Немирович-Данченко, Екатерина Немирович-Данченко, Алексеев, Алексеева, Книппер, Вишневский, Калужский, Артем, Раевская, Самарова и проч. и проч.

101. О. Л. Книппер-Чеховой

Февраль – март 1901 г. Петербург

Милая моя Ольга Леонардовна!

Вы все еще поддаетесь возмутительно несправедливым отзывам газет[531].

Так позвольте же, я Вам напомню слишком известный Вам факт. Вспомните, как петербургская печать заплевала «Чайку»! Не публика только, но и почти вся печать. И после чего по всей России установилось убеждение, что Чехов неудачный драматург. И он должен был глотать эту возмутительную несправедливость в течение нескольких лет, когда то там, то сям повторяли эту ложь.

Я и хочу сказать, что мучения, пережитые Чеховым, были слишком велики, чтобы не сыграть более значительной роли в театральной жизни Петербурга. Несправедливость этих мучений была слишком крупна, чтобы не послужить к облегчению страданий от дальнейших несправедливостей.

Вы идете сейчас за ними. Одно воспоминание об этом должно сразу толкнуть Вас на мысль: не стоит огорчаться.

Понимаете меня? Люди страдали от несправедливости для того, чтобы другие люди знали, что причина страданий {234} была именно несправедливость, чтобы люди знали это и уже не так страдали.

Это факт крупный и Вам хорошо известный. Менее известна Вам брань, какою осыпали, например, Ермолову, когда петербургские газеты писали, что эта актриса лишена голоса, грации, сценического такта и т. д. и ее успех в Москве — загадка.

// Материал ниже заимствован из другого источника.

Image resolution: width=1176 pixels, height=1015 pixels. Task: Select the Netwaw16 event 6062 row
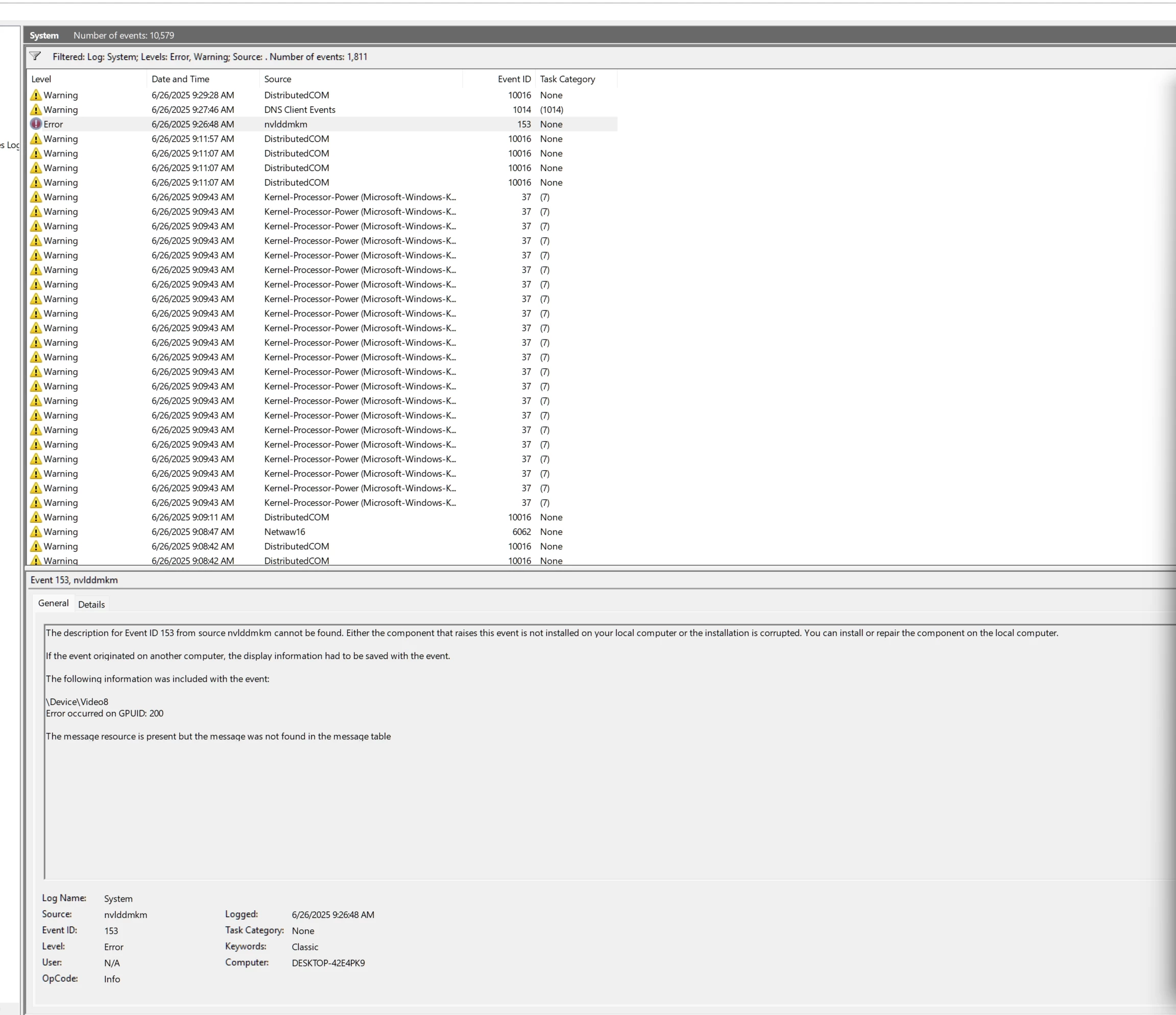[284, 531]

Ваш Вл. Немирович-Данченко

102. А. П. Чехову

1 марта 1901 г. Петербург

Телеграмма

Сыграли «Трех сестер»[532], успех такой, как в Москве. Публика интеллигентнее и отзывчивее московской. Играли чудесно, ни одна мелкая подробность не пропала. Первый акт — вызовы горячие. Второй и третий — подавленные. Последний — овационные. Особенно восторженные отзывы Кони и Вейнберга[533]. Даже Михайловский говорит о множестве талантливых перлов[534]. Конечно, кричали — телеграмму Чехову. На остальные спектакли театра все билеты проданы в два дня. Успех театра у публики небывалый в Петербурге. Газеты кусаются, но не больно.

Немирович-Данченко

103. П. Д. Боборыкину[535]

6 марта 1901 г. Петербург

6 марта

Невский 11, кв. 20

Дорогой Петр Дмитриевич! Давно я не писал Вам. Не забыл даже, что не ответил на Ваше письмо из Петербурга, написанное как-то после юбилея, часов в 7 утра. И очень мне тогда хотелось откликнуться, потому что Вы изливали в письме накопившуюся горечь, писали очень искренно. Но с другой стороны, горечь была направлена именно на нас, на меня, на «нашу публику», как Вы там выразились. Вы нас отчитывали, и я терялся в том, что могу Вам ответить. Что я {235} у этой публики не заискиваю? Вы и сами должны знать. Еще на днях, на обеде, который давал нашему театру Союз писателей «с участием публики», я говорил, что не искал того «соединения литературы с театром», которое подчеркивалось всеми ораторами, что это случилось само собой. Мне просто хотелось отдать театру мою энергию и мои вкусы, а к чему это приведет, какое место займет театр, об этом я думал очень мало, почти совсем не думал. И составилась известная публика, уже определенная[536]. Она должна шириться. Вы в своем письме напали на нее, я не мог ни поддержать нападок, ни защищать ее и не знал, что писать.